* Start MATERIAL FOR THIS EXERCISE *

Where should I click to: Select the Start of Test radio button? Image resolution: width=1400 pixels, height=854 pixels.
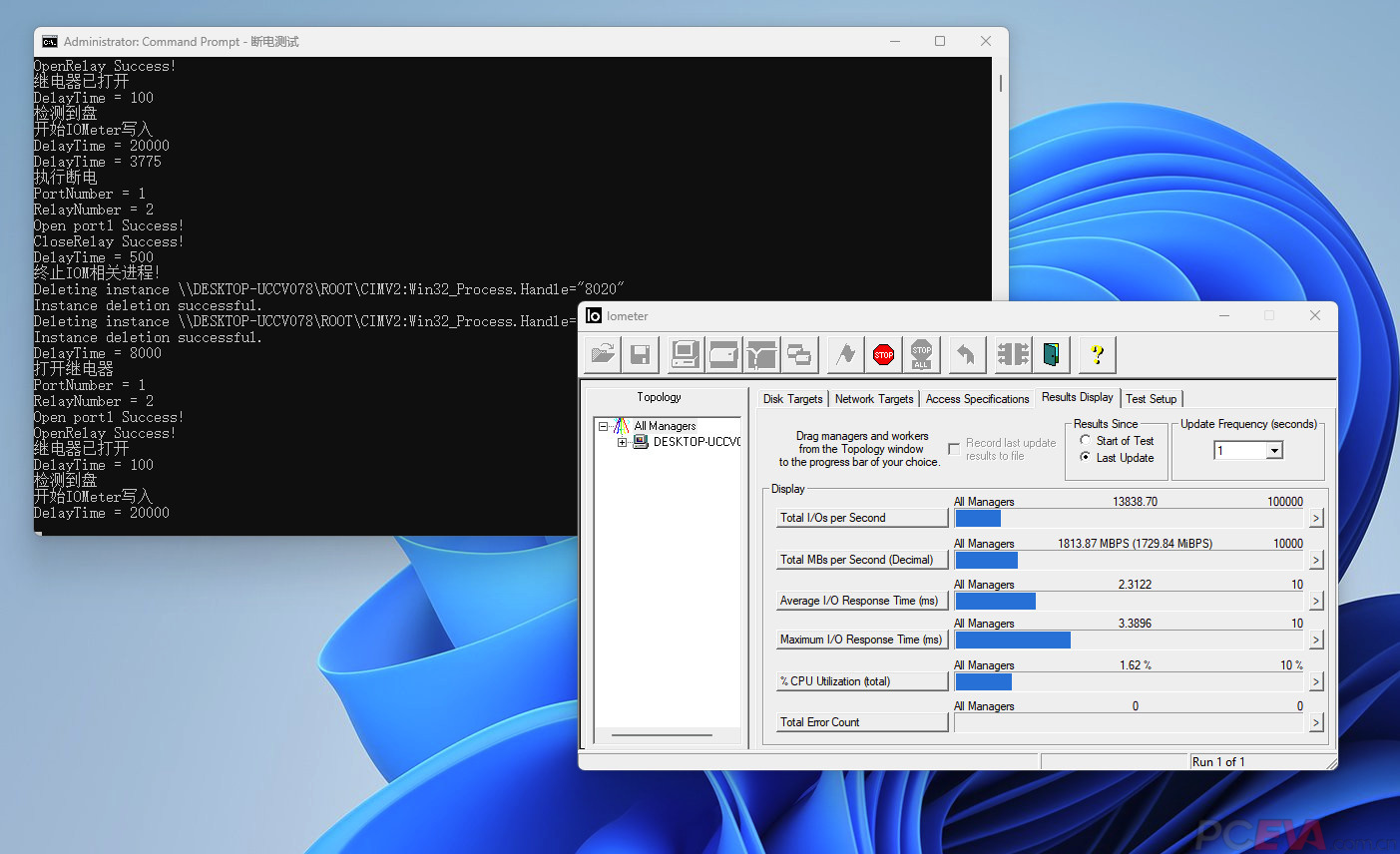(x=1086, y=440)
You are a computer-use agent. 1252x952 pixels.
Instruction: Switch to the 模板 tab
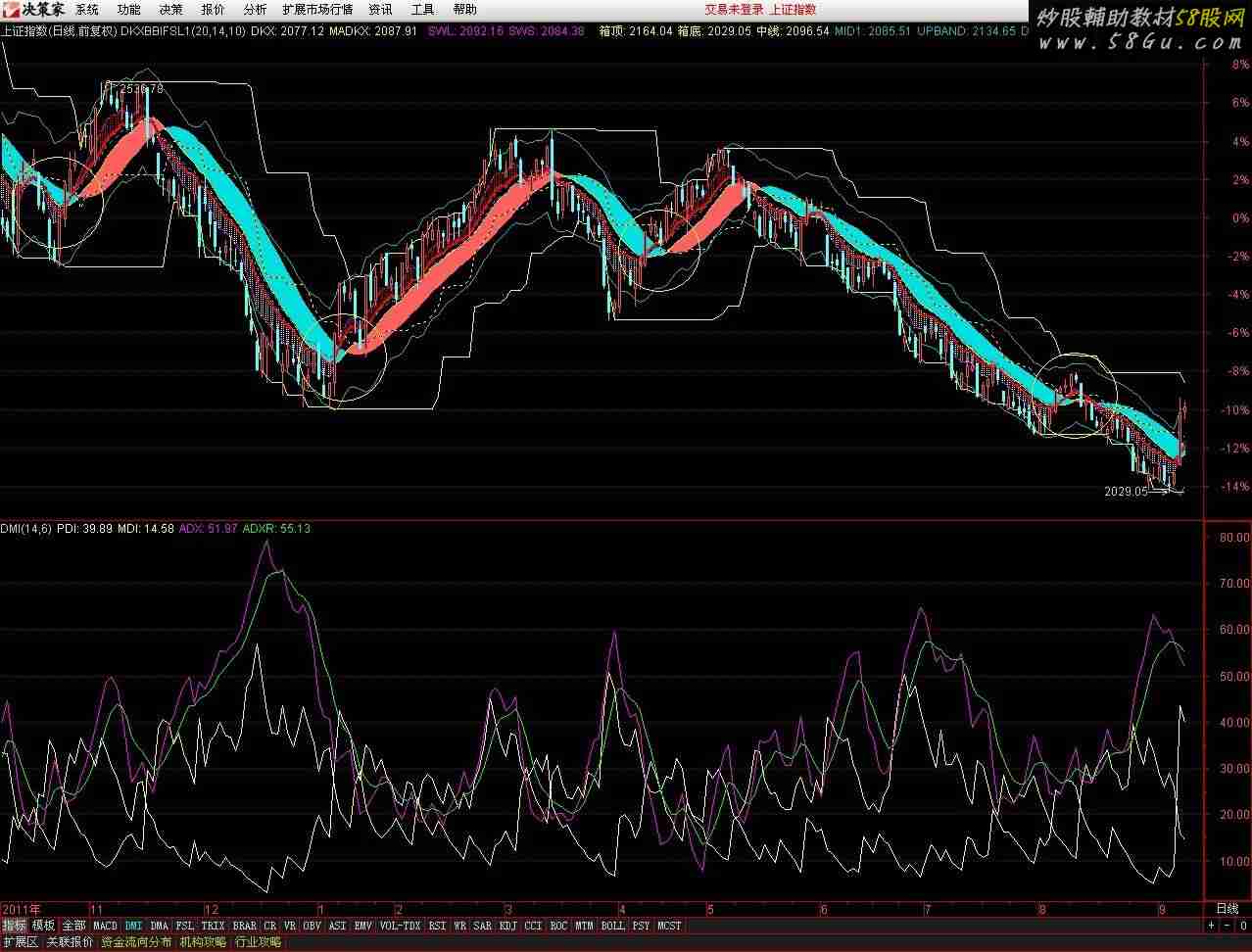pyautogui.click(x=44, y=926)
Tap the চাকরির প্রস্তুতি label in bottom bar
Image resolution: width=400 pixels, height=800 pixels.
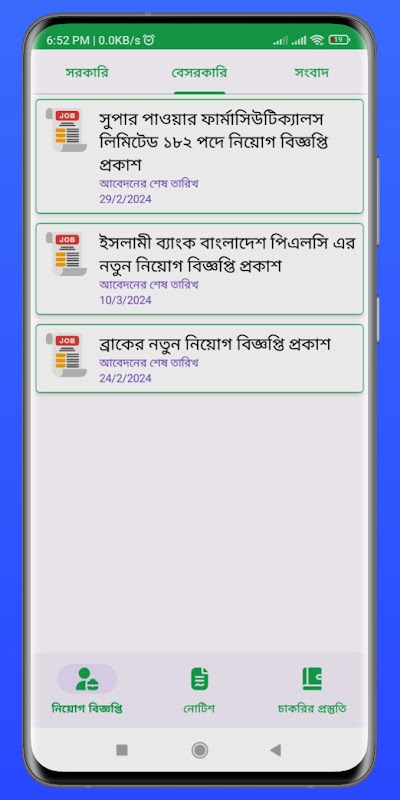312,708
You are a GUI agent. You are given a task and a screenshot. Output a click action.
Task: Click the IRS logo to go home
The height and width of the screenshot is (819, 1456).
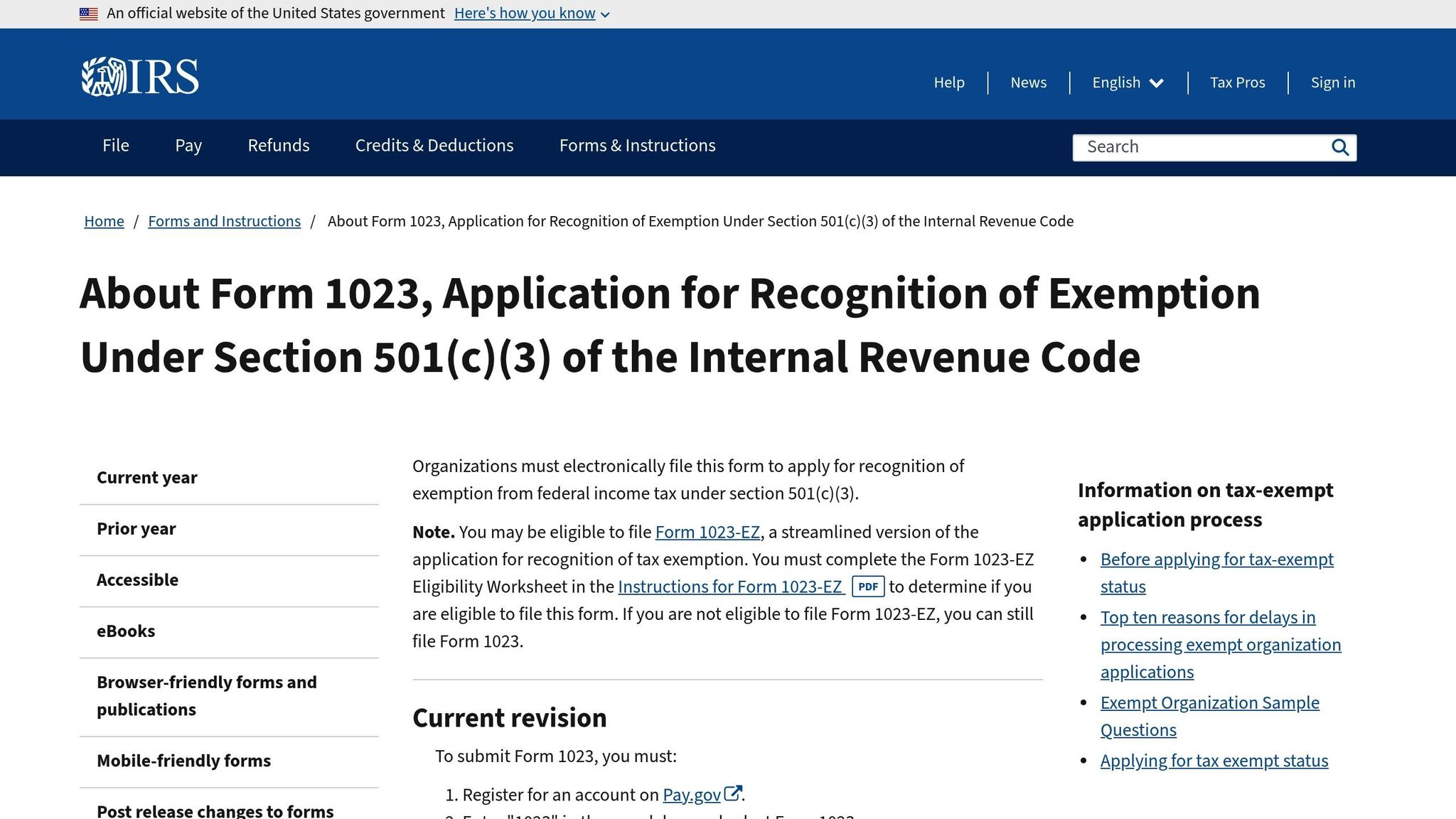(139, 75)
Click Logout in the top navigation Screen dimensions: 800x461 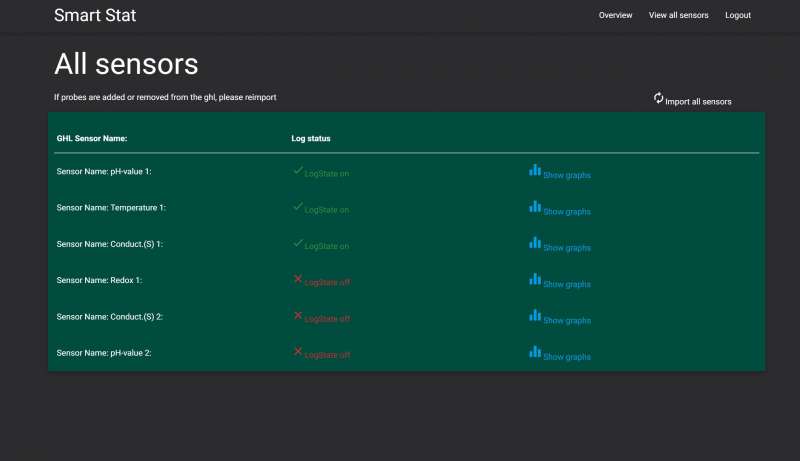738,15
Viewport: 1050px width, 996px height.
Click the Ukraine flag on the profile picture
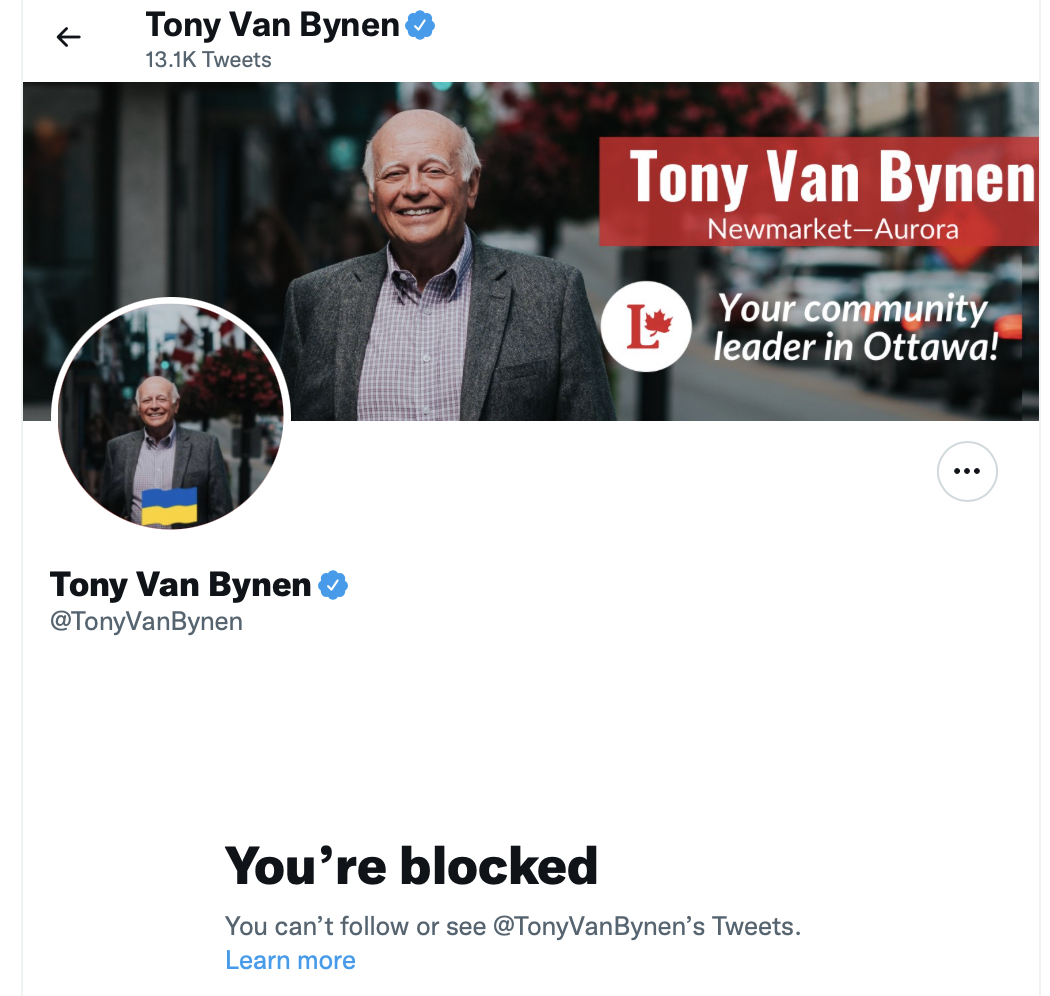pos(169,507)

* End MATERIAL FOR THIS EXERCISE *

** TO DO **
Write out the part of the records that opens with the line containing "Viewport: 1050px width, 996px height." and runs through the end of the records, copying each line exactly and leaving out the pictures.

** RESULT **
Viewport: 1050px width, 996px height.
Click the Ukraine flag on the profile picture
pos(169,507)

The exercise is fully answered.